SceneOrchestra: Efficient Agentic 3D Scene Synthesis via Full Tool-Call Trajectory Generation
Researchers' new framework eliminates step-by-step review loops, cutting runtime while improving scene quality.
A research team from the University of Maryland and University of California, Irvine has introduced SceneOrchestra, a novel framework that revolutionizes how AI agents create 3D scenes. Current agentic systems for 3D synthesis rely on slow, iterative processes where a large language model (LLM) orchestrator executes one tool at a time, renders intermediate results for review, then decides the next step. This execute-review-reflect loop introduces significant latency and often leads to suboptimal tool selection due to heuristic-based decision making.
SceneOrchestra addresses these limitations by training an orchestrator to generate complete tool-call trajectories from instructions in a single pass. The framework employs a two-phase training strategy: first, the orchestrator learns context-aware tool selection and full trajectory generation while a discriminator assesses trajectory quality; second, interleaved training allows the discriminator to adapt to the orchestrator's evolving outputs and distill its evaluation capability back into the orchestrator. At inference time, only the orchestrator is needed to generate and execute entire workflows without step-by-step reviews.

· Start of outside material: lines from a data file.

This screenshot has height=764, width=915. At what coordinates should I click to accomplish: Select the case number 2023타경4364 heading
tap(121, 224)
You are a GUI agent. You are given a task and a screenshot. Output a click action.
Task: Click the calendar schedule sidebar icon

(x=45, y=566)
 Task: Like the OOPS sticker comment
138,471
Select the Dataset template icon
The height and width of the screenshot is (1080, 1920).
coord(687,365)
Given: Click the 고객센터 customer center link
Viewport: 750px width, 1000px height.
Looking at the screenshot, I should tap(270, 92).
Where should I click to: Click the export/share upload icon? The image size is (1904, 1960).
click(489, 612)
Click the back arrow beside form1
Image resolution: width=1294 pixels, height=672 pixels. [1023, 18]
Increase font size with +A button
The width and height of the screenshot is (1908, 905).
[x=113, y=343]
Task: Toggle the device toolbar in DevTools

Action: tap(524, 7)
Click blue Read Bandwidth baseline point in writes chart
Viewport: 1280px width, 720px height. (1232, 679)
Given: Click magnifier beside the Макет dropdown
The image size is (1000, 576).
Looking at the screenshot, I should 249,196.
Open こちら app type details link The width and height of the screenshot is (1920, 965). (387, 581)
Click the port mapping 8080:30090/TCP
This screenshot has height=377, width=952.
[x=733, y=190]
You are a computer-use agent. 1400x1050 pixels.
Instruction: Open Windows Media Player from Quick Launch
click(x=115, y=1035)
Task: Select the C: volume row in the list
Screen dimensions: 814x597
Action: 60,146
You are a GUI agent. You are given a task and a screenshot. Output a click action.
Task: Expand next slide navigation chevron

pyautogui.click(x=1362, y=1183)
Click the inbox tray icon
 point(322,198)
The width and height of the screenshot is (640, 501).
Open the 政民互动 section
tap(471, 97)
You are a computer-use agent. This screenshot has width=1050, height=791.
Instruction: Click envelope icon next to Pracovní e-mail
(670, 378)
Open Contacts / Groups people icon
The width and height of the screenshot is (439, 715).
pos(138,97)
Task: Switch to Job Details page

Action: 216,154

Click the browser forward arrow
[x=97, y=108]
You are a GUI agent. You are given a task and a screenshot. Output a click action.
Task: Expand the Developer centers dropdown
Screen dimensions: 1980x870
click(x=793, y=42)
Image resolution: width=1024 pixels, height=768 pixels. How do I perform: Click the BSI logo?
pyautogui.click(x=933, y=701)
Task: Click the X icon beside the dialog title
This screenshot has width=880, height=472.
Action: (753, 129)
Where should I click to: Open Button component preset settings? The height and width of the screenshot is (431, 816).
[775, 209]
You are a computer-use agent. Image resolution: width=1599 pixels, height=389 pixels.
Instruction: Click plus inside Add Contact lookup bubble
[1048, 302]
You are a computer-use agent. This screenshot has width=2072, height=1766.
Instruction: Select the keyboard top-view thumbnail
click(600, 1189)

The system's key innovation lies in its ability to plan complete sequences of tool calls—including parameters and execution order—before any actual scene generation begins. This eliminates the latency from repeatedly rendering intermediate 3D scenes for review, which was a major bottleneck in previous approaches. Extensive experiments demonstrate that SceneOrchestra achieves superior scene quality while substantially reducing runtime compared to existing agentic frameworks, marking a significant advance in efficient 3D content creation.
- Generates complete tool-call trajectories upfront instead of step-by-step execution
- Eliminates intermediate rendering latency that slowed previous systems by 40-60%
- Uses two-phase training with orchestrator-discriminator architecture for optimal planning
Why It Matters
Enables faster, higher-quality 3D content creation for gaming, VR, and film production pipelines.